The neurode transforms multiple input signals into an output signal, through the application of a transfer function which modifies weights (statistically) stored in the local memory of the neurode (Hecht-Nielsen, 1990).  The input signals may be of specified mathematical type:  integer, real, complex,, or a fuzzy number between a range.  Input signals, as in natural neural circuits, may be excitatory or inhibitory, i.e., add or subtract from the occurrence of the output signal.  

Neural nets are trained (not programmed).  A training regimen would involve presenting a number of samples to the neural net and simultaneously applying the transfer function or learning law to the net.  Then, once trained, the neural net is provided novel samples which it then can recognize or categorize through its trained statistical pattern recognition capability.

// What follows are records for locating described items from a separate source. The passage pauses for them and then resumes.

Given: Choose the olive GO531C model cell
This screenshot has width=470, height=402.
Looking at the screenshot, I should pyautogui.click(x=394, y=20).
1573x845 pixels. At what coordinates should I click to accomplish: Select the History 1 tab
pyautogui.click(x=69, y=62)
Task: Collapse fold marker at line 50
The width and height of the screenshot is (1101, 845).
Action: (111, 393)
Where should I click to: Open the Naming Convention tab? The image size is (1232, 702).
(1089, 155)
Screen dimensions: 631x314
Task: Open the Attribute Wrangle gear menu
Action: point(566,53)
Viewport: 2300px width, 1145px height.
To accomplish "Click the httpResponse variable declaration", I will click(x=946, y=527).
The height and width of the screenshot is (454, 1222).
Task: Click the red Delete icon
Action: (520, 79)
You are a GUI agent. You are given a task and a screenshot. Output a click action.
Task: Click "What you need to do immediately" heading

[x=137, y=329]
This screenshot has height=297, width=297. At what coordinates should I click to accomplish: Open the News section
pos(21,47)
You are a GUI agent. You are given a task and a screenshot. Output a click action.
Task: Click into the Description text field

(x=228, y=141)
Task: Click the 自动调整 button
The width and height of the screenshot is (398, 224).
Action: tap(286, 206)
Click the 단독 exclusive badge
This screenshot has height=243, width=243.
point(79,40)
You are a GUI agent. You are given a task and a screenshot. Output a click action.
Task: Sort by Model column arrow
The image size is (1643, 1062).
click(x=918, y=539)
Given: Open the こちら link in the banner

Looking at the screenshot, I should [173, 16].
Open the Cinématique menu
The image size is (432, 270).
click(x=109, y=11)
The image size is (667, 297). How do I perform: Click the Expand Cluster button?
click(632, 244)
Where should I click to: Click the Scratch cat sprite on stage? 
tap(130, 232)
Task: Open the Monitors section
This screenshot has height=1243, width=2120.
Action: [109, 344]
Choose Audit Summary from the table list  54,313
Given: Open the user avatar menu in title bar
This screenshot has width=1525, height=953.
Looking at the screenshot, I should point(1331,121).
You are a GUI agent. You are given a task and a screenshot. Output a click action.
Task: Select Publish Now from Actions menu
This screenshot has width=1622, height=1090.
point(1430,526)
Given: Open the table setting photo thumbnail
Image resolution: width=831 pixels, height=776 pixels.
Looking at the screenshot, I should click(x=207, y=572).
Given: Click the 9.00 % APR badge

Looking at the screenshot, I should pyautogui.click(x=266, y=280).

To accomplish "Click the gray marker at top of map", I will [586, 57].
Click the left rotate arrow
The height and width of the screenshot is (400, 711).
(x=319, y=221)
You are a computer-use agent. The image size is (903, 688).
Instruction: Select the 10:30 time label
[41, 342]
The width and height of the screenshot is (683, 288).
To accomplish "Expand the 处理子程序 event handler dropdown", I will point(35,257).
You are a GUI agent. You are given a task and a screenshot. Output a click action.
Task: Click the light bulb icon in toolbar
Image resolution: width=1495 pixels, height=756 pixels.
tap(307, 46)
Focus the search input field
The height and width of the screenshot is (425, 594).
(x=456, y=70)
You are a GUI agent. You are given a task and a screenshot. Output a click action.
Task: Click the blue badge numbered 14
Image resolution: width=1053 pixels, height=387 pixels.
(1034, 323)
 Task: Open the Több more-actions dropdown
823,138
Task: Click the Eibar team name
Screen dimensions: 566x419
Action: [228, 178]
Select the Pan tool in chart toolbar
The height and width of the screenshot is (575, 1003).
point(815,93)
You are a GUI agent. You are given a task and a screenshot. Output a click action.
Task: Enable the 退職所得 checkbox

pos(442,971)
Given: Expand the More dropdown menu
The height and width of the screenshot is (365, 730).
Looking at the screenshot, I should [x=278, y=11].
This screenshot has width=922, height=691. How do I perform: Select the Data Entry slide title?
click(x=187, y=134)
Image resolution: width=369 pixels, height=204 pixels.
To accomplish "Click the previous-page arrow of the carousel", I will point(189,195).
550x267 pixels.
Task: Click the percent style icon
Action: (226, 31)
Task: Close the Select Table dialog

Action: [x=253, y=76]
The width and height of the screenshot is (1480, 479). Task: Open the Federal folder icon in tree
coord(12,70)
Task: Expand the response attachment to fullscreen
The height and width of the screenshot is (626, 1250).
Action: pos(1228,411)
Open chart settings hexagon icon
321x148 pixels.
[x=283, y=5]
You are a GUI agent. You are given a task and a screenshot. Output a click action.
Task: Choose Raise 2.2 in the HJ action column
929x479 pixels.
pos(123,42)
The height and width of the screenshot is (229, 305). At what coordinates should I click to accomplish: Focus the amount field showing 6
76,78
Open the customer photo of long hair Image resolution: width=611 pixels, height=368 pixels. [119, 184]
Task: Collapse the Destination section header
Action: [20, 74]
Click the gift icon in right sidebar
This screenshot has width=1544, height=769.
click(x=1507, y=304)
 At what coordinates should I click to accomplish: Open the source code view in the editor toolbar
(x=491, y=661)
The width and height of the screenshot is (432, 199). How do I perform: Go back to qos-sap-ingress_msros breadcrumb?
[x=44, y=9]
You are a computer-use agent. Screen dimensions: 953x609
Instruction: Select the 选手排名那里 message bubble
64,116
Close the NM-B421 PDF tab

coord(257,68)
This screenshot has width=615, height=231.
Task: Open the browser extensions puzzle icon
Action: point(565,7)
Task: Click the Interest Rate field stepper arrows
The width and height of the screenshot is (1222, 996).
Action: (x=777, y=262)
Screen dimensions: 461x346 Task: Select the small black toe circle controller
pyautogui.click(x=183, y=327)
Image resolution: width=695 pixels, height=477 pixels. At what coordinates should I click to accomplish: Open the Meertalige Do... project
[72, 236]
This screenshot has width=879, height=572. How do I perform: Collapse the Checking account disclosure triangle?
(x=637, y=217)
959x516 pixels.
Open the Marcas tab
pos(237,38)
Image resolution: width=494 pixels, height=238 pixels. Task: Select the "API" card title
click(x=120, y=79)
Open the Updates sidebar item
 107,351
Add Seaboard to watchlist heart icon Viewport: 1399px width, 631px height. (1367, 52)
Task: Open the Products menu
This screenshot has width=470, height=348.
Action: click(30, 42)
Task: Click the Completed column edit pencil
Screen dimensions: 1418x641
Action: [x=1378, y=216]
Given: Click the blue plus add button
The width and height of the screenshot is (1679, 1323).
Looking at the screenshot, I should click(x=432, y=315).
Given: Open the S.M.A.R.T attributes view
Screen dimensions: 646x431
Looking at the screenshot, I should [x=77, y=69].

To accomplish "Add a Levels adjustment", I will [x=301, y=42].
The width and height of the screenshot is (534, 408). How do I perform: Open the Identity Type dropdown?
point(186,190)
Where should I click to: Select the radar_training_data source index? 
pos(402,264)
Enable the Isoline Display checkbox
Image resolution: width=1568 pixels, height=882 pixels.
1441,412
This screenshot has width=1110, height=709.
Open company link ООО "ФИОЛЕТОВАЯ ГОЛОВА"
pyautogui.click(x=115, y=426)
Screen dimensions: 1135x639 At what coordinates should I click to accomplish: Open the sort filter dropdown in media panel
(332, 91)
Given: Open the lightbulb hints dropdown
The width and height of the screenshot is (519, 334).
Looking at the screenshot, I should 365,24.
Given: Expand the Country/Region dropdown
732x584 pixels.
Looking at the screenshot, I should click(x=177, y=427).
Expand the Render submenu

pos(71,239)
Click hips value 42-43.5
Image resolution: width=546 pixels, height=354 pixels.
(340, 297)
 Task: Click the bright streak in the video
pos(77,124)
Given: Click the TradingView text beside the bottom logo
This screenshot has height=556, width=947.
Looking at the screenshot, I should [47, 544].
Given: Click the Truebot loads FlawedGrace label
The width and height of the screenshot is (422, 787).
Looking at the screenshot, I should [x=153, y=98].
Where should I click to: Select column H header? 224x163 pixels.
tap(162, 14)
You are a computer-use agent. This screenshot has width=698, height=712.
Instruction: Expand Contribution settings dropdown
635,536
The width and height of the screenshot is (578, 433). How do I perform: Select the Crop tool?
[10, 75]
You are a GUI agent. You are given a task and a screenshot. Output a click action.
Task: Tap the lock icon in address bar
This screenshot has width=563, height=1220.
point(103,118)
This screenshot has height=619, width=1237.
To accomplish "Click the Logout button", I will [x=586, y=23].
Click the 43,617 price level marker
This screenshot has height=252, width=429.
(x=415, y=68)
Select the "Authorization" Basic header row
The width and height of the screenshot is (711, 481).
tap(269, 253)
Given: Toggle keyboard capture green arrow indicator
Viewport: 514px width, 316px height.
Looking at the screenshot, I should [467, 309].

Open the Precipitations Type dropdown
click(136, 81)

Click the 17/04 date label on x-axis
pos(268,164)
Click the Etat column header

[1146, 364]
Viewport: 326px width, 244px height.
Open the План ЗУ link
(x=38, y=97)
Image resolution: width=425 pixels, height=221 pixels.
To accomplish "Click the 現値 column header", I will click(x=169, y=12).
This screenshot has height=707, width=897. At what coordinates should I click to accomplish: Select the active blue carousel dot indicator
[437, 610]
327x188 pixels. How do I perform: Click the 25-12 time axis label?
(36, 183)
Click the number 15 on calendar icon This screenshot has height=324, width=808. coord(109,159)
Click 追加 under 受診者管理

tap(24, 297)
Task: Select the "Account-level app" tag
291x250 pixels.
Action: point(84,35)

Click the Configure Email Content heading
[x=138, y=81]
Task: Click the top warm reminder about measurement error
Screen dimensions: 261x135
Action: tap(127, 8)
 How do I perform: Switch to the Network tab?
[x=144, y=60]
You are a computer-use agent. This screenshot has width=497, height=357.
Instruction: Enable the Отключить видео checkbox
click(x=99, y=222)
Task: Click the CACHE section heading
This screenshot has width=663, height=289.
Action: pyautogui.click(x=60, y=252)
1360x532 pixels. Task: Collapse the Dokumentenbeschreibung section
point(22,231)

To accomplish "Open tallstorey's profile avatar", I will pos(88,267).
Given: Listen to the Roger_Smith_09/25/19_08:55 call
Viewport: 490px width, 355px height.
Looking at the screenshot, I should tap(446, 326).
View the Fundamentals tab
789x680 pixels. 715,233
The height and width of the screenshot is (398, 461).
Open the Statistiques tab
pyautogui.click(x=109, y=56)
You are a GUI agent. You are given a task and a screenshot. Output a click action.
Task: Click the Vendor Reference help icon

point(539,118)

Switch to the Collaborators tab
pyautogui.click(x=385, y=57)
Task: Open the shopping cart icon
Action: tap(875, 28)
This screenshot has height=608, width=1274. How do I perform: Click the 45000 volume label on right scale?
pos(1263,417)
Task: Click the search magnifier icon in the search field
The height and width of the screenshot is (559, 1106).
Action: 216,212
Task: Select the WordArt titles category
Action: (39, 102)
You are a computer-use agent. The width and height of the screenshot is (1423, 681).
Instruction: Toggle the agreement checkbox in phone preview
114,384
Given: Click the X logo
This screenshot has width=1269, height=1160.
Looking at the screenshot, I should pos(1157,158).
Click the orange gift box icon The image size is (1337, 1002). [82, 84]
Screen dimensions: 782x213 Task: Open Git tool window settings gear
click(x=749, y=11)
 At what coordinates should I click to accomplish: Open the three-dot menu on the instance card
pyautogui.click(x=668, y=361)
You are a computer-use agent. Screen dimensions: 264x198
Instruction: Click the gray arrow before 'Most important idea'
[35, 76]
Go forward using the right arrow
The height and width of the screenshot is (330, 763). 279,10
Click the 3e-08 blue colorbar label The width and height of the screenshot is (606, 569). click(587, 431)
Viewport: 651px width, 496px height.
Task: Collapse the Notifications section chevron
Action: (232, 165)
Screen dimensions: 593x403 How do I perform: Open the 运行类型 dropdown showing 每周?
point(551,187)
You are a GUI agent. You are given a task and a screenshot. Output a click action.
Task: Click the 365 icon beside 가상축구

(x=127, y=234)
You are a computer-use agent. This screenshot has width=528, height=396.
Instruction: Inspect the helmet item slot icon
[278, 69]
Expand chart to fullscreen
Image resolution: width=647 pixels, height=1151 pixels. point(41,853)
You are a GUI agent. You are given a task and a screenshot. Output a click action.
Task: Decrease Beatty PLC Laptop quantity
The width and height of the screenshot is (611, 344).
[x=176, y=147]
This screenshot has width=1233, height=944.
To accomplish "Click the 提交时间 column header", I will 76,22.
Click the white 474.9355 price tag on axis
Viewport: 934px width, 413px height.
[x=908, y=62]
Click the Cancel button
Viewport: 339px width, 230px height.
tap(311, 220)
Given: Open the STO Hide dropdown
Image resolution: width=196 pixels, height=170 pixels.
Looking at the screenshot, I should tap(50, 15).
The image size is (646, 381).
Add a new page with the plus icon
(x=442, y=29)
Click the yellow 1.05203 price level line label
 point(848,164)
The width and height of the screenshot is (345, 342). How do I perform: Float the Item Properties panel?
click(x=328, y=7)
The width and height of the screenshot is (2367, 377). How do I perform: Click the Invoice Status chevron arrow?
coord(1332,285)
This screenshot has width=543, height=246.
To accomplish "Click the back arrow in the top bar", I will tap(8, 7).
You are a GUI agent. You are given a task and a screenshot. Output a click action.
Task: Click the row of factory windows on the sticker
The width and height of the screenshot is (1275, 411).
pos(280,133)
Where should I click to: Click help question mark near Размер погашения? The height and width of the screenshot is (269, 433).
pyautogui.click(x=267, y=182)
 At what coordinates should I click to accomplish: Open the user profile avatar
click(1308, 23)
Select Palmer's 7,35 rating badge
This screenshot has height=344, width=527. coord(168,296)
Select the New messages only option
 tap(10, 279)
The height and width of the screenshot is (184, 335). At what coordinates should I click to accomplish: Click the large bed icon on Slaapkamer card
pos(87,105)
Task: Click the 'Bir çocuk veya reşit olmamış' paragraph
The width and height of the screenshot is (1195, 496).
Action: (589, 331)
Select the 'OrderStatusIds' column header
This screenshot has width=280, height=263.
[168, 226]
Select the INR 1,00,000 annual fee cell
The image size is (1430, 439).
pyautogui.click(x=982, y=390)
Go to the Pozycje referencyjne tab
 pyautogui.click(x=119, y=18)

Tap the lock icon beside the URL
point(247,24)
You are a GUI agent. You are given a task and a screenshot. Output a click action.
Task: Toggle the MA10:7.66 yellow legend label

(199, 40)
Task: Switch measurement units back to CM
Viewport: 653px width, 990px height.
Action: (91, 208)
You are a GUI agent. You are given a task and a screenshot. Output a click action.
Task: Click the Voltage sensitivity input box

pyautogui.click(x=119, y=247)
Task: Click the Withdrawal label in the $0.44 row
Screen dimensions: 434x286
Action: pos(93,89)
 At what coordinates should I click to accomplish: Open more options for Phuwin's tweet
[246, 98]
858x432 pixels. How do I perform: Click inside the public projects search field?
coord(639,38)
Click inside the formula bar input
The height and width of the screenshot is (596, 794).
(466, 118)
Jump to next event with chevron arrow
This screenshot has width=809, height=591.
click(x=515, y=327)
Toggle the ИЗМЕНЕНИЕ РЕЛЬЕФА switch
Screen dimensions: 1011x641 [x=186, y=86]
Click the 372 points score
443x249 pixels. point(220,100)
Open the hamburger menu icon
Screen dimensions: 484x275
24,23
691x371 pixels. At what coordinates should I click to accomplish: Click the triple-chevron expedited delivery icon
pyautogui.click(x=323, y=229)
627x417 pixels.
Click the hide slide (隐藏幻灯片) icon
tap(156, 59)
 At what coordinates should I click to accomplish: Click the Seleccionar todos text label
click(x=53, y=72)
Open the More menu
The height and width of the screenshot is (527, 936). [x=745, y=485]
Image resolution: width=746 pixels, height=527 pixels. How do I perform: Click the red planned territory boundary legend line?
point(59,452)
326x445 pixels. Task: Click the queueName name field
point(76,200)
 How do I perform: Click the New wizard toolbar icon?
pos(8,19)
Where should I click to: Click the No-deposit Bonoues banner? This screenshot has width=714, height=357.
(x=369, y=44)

Two Technological Forces that Impact the Development of NLI's and Neural Networks

There are several factors influencing the development of NLI's and their underlying neural networks.  I will talk about two technological drivers:  Mobile Devices, and the Semantic Net.

Mobile Computing Devices.

The explosive growth in mobile computing devices that has occurred since the invention of the iPhone (a paradigm shifter) has a big influence on the development of NLI's and neural networks.  Most mobile smartphones now include voice recognition hardware/software to interact with the device, to initiate functions on the phone, or to look up things on the web through a search engine (notably Siri for Apple's iPhone).  Possible future features of NLI/neural nets in smartphones may be a universal translator.  One would speak one's native language into the phone and select the target language and a speech synthesizer would generate the sentence or phrase in the target foreign language.  You want that capability on a mobile device, so you can use it while traveling in foreign countries.

Semantic Web

Another technological driver of NLI's and neural nets is the semantic net or semantic web.  The next generation of the web will be semantic.  The initial form of this is to create greater data sharing and integration with technologies such as Resource Description Framework (RDF).  In the first implementation a common framework will exist that allows data to be shared and resused across heterogeneous data sources, databases, and applications.  But the long term driver is to make the web more semantic, involving natural language processing (for example of queries in search engines) and to do automated reasoning on web content.  Particularly, today, search engines like Google are driving the need for NLI's.

References

New Media Consortium. (n.d.). NMC horizon. Retrieved from http://www.nmc.org/nmc-horizon/

New Media Consortium. (n.d.). NMC horizon report: 2016 higher education edition wiki. Retrieved from http://horizon.wiki.nmc.org/

Hecht-Nielsen, R. (1990).  Neurocomputing.  Addison-Wesley Publishing Company, Reading, Massachusetts.